* _WHAT YOU ARE ASKED TO DO_
Copy out the lines below with every "Image resolution" renamed to "Display size", changing nothing else.

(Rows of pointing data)
_ _ _ _
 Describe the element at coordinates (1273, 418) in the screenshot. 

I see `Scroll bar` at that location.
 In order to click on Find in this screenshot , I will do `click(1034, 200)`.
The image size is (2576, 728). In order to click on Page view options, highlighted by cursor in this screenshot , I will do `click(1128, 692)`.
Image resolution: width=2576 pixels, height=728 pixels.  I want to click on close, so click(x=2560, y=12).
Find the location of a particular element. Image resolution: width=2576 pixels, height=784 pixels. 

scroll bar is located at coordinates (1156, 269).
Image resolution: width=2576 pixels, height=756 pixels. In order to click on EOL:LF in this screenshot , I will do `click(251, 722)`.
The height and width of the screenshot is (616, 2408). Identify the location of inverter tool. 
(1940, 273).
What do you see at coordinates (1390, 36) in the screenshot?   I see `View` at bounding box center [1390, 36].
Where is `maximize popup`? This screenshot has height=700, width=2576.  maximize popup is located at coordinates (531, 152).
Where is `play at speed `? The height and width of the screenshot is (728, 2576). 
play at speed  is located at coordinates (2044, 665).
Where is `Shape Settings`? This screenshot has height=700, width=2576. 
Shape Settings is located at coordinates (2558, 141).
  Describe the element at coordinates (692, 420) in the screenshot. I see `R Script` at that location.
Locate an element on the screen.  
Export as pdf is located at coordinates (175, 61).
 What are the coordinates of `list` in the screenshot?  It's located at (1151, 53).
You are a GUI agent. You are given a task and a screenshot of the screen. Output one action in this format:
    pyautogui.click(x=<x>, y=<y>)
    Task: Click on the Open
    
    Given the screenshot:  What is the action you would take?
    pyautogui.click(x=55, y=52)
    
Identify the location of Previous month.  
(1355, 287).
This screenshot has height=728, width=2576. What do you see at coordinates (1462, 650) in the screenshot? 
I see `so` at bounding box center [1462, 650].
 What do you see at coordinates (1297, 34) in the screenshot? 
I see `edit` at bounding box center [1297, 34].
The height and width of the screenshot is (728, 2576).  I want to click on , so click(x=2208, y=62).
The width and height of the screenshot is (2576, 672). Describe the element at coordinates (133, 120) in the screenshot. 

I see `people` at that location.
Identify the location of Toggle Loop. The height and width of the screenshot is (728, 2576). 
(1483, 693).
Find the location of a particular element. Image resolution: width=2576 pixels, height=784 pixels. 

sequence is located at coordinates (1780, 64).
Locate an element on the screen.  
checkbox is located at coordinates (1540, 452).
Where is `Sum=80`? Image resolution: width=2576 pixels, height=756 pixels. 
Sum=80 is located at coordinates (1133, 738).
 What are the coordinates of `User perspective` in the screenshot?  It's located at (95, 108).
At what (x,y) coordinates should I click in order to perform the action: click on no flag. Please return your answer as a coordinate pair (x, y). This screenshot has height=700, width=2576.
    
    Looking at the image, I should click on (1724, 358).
_ _ _ _
* _TASK RESULT_
 Describe the element at coordinates (1273, 418) in the screenshot. 

I see `Scroll bar` at that location.
 In order to click on Find in this screenshot , I will do `click(1034, 200)`.
The image size is (2576, 728). In order to click on Page view options, highlighted by cursor in this screenshot , I will do `click(1128, 692)`.
Display size: width=2576 pixels, height=728 pixels.  I want to click on close, so click(x=2560, y=12).
Find the location of a particular element. Display size: width=2576 pixels, height=784 pixels. 

scroll bar is located at coordinates (1156, 269).
Display size: width=2576 pixels, height=756 pixels. In order to click on EOL:LF in this screenshot , I will do `click(251, 722)`.
The height and width of the screenshot is (616, 2408). Identify the location of inverter tool. 
(1940, 273).
What do you see at coordinates (1390, 36) in the screenshot?   I see `View` at bounding box center [1390, 36].
Where is `maximize popup`? This screenshot has height=700, width=2576.  maximize popup is located at coordinates (531, 152).
Where is `play at speed `? The height and width of the screenshot is (728, 2576). 
play at speed  is located at coordinates (2044, 665).
Where is `Shape Settings`? This screenshot has height=700, width=2576. 
Shape Settings is located at coordinates (2558, 141).
  Describe the element at coordinates (692, 420) in the screenshot. I see `R Script` at that location.
Locate an element on the screen.  
Export as pdf is located at coordinates (175, 61).
 What are the coordinates of `list` in the screenshot?  It's located at (1151, 53).
You are a GUI agent. You are given a task and a screenshot of the screen. Output one action in this format:
    pyautogui.click(x=<x>, y=<y>)
    Task: Click on the Open
    
    Given the screenshot:  What is the action you would take?
    pyautogui.click(x=55, y=52)
    
Identify the location of Previous month.  
(1355, 287).
This screenshot has height=728, width=2576. What do you see at coordinates (1462, 650) in the screenshot? 
I see `so` at bounding box center [1462, 650].
 What do you see at coordinates (1297, 34) in the screenshot? 
I see `edit` at bounding box center [1297, 34].
The height and width of the screenshot is (728, 2576).  I want to click on , so click(x=2208, y=62).
The width and height of the screenshot is (2576, 672). Describe the element at coordinates (133, 120) in the screenshot. 

I see `people` at that location.
Identify the location of Toggle Loop. The height and width of the screenshot is (728, 2576). 
(1483, 693).
Find the location of a particular element. Display size: width=2576 pixels, height=784 pixels. 

sequence is located at coordinates (1780, 64).
Locate an element on the screen.  
checkbox is located at coordinates (1540, 452).
Where is `Sum=80`? Display size: width=2576 pixels, height=756 pixels. 
Sum=80 is located at coordinates (1133, 738).
 What are the coordinates of `User perspective` in the screenshot?  It's located at (95, 108).
At what (x,y) coordinates should I click in order to perform the action: click on no flag. Please return your answer as a coordinate pair (x, y). This screenshot has height=700, width=2576.
    
    Looking at the image, I should click on (1724, 358).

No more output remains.